Published on March 20th, 2018 | by Dana Folkard
KEN NIIMURA INTERVIEW – UMAMI
Award-winning artist Ken Niimura (I Kill Giants, Henshin) is currently creating a gem of a comic on Panel Syndicate: the fantastical cooking webcomic UMAMI. Next week sees the release of the 5th issue in this delectable series and Impulse Gamer was lucky enough to talk to Ken about his latest endeavour.
A lot of people will be familiar with you as one of the co-creators of I Kill Giants. Can you talk about your latest endeavour, Umami, and give those who are unfamiliar with this series a brief summary of the story?
It’s the story of a kingdom in trouble, and two cooks that are going to save the day by using their cooking skills.
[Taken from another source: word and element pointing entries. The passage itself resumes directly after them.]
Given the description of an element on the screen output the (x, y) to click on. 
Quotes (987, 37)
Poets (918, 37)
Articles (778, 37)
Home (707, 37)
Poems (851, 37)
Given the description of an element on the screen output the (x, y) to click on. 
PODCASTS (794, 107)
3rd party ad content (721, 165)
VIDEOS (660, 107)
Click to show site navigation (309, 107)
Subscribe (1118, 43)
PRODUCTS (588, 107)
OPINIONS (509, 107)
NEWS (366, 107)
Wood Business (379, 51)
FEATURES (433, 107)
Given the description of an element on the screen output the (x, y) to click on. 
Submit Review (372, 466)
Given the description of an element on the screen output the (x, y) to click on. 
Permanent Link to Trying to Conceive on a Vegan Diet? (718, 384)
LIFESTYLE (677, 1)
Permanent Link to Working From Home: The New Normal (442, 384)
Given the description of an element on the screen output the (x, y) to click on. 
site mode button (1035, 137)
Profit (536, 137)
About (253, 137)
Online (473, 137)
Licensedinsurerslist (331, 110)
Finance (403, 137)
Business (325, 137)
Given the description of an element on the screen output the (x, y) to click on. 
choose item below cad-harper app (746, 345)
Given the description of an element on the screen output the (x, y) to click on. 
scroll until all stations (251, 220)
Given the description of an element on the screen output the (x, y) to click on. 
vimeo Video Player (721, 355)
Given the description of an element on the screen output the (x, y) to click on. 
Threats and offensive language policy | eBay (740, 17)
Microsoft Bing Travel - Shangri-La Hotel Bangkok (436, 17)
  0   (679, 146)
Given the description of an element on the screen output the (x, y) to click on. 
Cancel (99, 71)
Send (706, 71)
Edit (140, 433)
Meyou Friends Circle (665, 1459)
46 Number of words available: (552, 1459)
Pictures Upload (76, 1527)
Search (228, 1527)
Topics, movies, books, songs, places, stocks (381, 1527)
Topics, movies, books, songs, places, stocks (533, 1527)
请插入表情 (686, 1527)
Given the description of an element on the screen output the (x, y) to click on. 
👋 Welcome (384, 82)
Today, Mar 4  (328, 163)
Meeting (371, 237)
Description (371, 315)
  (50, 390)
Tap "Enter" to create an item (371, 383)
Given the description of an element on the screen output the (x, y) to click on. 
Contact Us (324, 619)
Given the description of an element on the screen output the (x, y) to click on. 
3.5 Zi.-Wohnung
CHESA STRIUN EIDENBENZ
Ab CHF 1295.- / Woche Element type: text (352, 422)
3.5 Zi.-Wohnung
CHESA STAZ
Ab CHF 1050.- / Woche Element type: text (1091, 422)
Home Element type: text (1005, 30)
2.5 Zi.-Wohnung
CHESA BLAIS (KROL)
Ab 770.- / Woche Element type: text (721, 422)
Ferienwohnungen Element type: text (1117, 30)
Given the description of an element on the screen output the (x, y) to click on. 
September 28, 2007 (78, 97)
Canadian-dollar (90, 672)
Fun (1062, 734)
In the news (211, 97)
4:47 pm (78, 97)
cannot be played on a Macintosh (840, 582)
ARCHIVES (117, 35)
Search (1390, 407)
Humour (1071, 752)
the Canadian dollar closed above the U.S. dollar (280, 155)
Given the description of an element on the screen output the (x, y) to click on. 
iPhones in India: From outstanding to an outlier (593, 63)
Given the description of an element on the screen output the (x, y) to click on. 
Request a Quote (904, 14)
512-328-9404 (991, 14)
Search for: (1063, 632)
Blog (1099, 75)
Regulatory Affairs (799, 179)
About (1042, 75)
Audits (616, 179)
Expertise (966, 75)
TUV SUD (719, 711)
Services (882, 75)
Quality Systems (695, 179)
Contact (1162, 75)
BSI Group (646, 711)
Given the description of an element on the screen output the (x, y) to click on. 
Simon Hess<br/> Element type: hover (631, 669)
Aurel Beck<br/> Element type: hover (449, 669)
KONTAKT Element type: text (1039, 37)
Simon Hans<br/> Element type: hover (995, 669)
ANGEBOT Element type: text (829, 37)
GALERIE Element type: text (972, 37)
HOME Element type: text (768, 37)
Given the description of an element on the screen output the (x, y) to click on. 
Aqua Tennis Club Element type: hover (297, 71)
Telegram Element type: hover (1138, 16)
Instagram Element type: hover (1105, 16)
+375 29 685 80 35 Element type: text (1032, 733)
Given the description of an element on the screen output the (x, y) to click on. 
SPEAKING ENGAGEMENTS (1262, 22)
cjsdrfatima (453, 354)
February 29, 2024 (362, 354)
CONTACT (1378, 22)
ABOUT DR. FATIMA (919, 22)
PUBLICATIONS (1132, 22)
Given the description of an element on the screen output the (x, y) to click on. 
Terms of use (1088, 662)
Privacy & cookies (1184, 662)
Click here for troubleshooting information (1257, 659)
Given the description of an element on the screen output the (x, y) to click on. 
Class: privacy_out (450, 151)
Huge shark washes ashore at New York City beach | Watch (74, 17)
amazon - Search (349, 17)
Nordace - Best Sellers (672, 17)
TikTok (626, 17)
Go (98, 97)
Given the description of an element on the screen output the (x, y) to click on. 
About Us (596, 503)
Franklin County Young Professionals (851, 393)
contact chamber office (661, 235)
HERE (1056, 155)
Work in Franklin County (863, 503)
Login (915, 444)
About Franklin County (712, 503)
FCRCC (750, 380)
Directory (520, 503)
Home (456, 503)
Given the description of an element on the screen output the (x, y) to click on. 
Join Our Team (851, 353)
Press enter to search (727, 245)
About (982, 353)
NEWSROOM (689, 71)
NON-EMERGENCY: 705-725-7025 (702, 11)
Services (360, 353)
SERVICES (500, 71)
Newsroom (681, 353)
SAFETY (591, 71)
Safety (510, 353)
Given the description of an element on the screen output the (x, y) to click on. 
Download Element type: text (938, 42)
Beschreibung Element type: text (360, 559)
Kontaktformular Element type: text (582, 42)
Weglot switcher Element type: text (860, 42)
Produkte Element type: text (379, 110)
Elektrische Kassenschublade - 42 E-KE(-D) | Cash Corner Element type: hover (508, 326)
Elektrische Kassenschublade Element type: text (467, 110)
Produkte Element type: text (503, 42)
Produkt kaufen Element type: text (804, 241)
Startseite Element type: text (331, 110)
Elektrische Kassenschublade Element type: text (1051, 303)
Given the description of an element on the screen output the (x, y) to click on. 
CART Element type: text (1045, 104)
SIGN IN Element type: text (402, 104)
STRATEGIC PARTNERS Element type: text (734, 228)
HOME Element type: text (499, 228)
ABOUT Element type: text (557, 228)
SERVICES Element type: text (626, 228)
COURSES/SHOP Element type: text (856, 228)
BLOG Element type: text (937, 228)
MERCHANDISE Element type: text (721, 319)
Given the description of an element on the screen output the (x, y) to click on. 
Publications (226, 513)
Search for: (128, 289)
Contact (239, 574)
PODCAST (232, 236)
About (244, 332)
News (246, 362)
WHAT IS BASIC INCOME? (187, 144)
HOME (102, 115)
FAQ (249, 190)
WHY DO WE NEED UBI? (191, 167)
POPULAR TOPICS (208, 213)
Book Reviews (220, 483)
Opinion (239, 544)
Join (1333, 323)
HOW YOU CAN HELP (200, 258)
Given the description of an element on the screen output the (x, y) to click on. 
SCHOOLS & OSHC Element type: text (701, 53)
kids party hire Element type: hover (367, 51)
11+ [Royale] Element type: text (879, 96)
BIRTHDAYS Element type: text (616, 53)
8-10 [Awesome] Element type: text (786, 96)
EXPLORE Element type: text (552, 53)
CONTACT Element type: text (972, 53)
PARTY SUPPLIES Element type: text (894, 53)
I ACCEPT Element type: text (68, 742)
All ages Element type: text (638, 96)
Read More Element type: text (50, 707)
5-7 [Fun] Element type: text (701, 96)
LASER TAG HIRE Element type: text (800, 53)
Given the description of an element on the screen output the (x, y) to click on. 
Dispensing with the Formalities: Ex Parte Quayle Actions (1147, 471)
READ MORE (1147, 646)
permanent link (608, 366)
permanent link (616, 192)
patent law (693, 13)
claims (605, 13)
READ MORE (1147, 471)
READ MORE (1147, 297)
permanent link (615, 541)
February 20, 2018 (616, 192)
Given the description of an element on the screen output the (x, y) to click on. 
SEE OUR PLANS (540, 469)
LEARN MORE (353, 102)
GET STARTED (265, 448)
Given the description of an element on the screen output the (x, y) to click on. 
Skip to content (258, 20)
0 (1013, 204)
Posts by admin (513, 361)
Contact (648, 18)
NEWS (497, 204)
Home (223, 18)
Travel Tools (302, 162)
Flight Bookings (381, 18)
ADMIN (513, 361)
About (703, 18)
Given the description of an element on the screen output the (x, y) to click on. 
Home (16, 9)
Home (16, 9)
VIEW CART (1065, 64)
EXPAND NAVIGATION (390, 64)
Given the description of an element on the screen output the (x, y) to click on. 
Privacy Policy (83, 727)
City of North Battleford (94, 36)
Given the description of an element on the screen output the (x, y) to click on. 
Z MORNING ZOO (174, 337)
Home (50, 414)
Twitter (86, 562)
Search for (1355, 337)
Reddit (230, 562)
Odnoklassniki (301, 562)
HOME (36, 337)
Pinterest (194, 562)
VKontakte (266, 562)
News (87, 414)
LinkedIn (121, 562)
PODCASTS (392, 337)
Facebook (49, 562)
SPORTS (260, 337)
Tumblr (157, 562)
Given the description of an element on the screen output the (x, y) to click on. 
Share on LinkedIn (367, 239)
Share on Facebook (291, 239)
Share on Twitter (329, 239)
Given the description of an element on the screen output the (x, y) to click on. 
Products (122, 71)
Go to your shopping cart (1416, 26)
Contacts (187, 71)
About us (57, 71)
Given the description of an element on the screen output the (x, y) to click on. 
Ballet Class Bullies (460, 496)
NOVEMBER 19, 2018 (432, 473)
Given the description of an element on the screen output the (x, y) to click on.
It’s a crazy adventure story that combines high-fantasy, cooking, and lots of absurdity.
In Japan and Europe it’s not uncommon to find comics about cooking and food. How has the reception been with American audiences?
Like in the best restaurants, those that have tried “Umami” come back for more.
We live in an age where comics tend to be dark and overly complicated, but I think there’s a need out there for more “comics as comics,” the kind that are plain fun and goofy, and I think “Umami” has connected well with the readers that are looking for them.
Can you tell us a little bit about your creative process whilst working on Umami?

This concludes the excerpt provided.